■ **TEKS DOKUMEN**
Kasus Pelanggaran Kebebasan Beragama Di Jawa Barat

desantara-default

Desantara.or.id

Oleh Desantara / Ingwuri Handayani
Harus diakui, bahwa diskriminasi dan intoleransi terhadap kebebasan beragama dan berkeyakinan di Jawa Barat masih memprihatinkan. Banyaknya kasus pelanggaran ini, sebagaimana dilansir oleh jaringan kerja Kebebasan Beragama dan Berkeyakinan (Jaker PAKB2) saat melakukan sosialisasi di hotel Mitra, 9 Juni 2008 kemarin.

Pemantauan yang dilakukan selama enam bulan ini, setidaknya menemukan hasil demikian: satu orang tertusuk saat ingin melakukan mempertahankan akidahnya, adanya diskriminasi pencatatan nikah sejumlah 111 kasus, adanya diskriminasi di tempat kerja yang mengakibatkan terhambat kenaikan pangkat, penolakan tugas karena berbeda akidah, adanya kasus pelarangan aliran kepercayaan (di Jawa Barat sendiri, sedikitnya ada 6 aliran kepercayaan).

(Baris data penunjukan)
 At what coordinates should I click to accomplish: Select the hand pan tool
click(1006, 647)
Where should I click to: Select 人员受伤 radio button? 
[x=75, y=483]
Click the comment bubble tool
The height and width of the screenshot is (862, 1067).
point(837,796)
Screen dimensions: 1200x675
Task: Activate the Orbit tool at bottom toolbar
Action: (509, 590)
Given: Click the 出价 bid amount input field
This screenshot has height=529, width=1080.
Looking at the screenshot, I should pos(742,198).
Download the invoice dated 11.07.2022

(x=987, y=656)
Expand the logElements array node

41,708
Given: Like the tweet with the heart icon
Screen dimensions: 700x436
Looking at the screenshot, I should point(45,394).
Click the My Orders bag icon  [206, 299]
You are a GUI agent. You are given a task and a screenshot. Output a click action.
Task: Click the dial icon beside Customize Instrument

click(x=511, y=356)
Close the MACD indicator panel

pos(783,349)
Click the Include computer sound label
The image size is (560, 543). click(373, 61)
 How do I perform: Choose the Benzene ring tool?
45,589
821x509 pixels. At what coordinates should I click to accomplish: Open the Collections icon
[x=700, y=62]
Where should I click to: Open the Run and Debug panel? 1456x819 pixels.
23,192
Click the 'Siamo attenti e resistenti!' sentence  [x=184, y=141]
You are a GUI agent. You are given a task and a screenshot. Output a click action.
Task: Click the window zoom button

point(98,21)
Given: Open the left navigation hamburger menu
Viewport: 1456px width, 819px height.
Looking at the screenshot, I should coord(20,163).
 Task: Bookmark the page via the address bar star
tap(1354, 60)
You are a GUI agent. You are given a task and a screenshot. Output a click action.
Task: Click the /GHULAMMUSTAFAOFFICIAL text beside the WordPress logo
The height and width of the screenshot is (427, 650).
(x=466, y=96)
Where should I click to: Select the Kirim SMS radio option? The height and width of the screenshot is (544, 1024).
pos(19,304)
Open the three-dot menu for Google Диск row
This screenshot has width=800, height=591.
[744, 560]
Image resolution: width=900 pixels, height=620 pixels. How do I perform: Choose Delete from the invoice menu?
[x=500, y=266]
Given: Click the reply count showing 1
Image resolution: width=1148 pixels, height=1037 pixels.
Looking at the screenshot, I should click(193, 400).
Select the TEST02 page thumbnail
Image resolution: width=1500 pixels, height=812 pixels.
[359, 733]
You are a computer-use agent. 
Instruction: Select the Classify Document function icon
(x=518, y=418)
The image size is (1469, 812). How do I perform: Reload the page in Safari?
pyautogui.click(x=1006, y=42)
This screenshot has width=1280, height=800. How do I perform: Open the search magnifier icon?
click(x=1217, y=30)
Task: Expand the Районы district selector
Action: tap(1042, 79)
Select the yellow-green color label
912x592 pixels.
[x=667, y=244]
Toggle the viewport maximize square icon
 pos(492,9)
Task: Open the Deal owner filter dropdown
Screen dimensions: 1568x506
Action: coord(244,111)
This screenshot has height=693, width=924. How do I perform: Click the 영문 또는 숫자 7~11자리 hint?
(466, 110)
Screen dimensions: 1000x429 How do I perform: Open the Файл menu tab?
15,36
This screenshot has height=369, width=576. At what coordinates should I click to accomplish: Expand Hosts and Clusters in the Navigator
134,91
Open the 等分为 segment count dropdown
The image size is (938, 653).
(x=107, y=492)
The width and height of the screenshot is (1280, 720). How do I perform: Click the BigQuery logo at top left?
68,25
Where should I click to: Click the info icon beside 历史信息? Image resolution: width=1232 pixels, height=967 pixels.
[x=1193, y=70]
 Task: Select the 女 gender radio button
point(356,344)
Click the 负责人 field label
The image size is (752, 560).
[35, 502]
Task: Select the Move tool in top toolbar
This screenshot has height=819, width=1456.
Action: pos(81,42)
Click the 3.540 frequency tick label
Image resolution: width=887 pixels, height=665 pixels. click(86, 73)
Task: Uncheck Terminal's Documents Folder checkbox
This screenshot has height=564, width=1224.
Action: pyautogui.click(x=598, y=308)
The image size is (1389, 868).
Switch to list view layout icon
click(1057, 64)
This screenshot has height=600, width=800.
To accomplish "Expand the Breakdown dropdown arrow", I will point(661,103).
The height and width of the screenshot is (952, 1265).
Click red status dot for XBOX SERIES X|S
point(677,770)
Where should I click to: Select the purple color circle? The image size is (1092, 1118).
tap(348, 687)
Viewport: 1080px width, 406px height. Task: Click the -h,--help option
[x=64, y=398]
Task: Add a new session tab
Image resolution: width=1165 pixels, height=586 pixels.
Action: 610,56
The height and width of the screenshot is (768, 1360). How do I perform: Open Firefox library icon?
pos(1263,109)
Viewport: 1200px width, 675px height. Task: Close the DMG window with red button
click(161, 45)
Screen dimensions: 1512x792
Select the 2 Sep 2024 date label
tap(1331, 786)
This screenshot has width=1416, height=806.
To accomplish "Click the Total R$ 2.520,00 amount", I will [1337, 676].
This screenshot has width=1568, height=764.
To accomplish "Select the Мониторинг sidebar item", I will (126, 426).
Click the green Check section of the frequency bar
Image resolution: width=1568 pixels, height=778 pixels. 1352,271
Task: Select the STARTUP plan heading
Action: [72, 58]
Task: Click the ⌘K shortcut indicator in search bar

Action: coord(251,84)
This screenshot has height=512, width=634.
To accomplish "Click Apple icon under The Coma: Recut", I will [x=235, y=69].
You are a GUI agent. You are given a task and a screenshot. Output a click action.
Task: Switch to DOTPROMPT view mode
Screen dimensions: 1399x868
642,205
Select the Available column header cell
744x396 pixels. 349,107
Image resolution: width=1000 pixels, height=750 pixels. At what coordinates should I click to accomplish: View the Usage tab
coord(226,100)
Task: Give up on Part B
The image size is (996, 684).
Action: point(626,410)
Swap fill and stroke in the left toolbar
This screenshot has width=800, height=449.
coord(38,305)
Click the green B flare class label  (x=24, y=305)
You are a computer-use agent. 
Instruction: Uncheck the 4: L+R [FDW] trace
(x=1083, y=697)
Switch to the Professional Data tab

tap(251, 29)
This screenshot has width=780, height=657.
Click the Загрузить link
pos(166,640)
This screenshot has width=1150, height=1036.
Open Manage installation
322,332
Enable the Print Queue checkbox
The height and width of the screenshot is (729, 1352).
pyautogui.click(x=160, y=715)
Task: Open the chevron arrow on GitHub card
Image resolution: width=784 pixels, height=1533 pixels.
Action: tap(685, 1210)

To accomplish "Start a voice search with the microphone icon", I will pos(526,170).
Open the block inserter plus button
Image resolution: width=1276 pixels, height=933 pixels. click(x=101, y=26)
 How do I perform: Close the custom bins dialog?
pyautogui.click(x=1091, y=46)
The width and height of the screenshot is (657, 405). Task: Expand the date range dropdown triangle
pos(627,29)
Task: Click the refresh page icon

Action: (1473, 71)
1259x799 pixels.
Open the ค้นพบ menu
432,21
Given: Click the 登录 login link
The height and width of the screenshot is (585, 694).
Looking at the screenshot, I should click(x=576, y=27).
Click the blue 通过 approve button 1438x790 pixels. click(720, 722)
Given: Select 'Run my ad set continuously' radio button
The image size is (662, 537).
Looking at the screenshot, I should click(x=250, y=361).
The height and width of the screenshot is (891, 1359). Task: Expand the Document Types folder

■ **PERINTAH**
Tulis lagi bagian teks tentang kebebasan beragama di Jawa Barat mulai dari "Kasus Pelanggaran Kebebasan" sampai dengan "6 aliran kepercayaan).", dan tukar "Jawa Barat" dengan "Jabar".

■ **JAWABAN**
Kasus Pelanggaran Kebebasan Beragama Di Jabar

desantara-default

Desantara.or.id

Oleh Desantara / Ingwuri Handayani
Harus diakui, bahwa diskriminasi dan intoleransi terhadap kebebasan beragama dan berkeyakinan di Jabar masih memprihatinkan. Banyaknya kasus pelanggaran ini, sebagaimana dilansir oleh jaringan kerja Kebebasan Beragama dan Berkeyakinan (Jaker PAKB2) saat melakukan sosialisasi di hotel Mitra, 9 Juni 2008 kemarin.

Pemantauan yang dilakukan selama enam bulan ini, setidaknya menemukan hasil demikian: satu orang tertusuk saat ingin melakukan mempertahankan akidahnya, adanya diskriminasi pencatatan nikah sejumlah 111 kasus, adanya diskriminasi di tempat kerja yang mengakibatkan terhambat kenaikan pangkat, penolakan tugas karena berbeda akidah, adanya kasus pelarangan aliran kepercayaan (di Jabar sendiri, sedikitnya ada 6 aliran kepercayaan).